5G Mobile Internet on the Horizon?
Mobile Internet is the biggest thing to come along since, well, cell phones and the Internet. Now, before 4G internet is even mainstream, the possibilities of 4.5G and 5G are on the horizon.
Researchers at Rice University have made a breakthrough that could allow wireless companies to double throughput in their networks without adding a single cell phone tower or overhauling existing phone hardware.
“Full duplex” wireless would enable phones and tablets to “talk” and “listen” on the same frequency, something that requires two frequencies today. In 2010, professor of electrical and computer engineering Ashutosh Sabharwal along with Melissa Duarte and Chris Dick published the first paper showing that full-duplex wireless was possible. That set the worldwide wireless community off on a race to see if it could be implemented on real networks.
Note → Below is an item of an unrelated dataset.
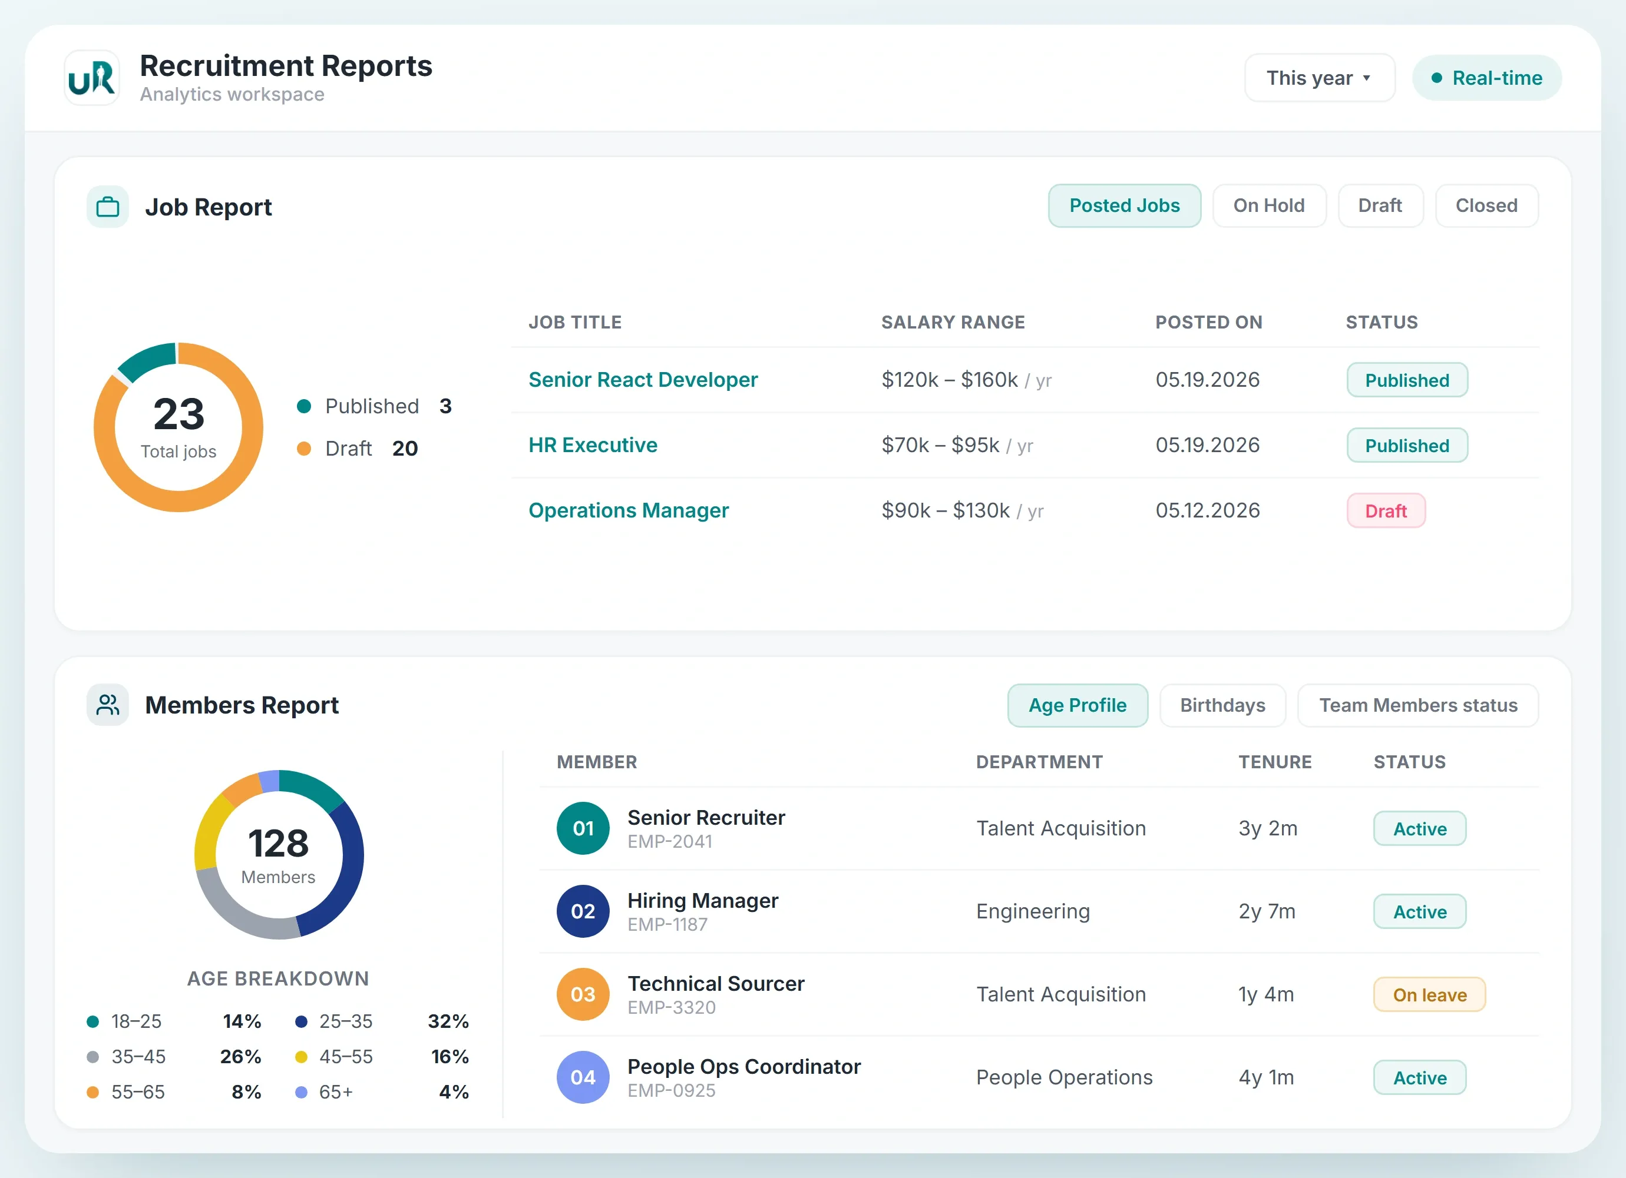Viewport: 1626px width, 1178px height.
Task: Select member avatar badge 03
Action: (583, 995)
This summer, Sabharwal and Guarav Patel demonstrated in real-time that it could be done. They set new performance records while they did it, producing signal quality at least 10 times better than any previously published result. All they did was add an extra antenna and pulled a few computing tricks.
All this could mean new wireless standards allowing carriers to upgrade to 5G in just a few years.
“Our solution requires minimal new hardware, both for mobile devices and for networks, which is why we’ve attracted the attention of just about every wireless company in the world,” said Sabharwal.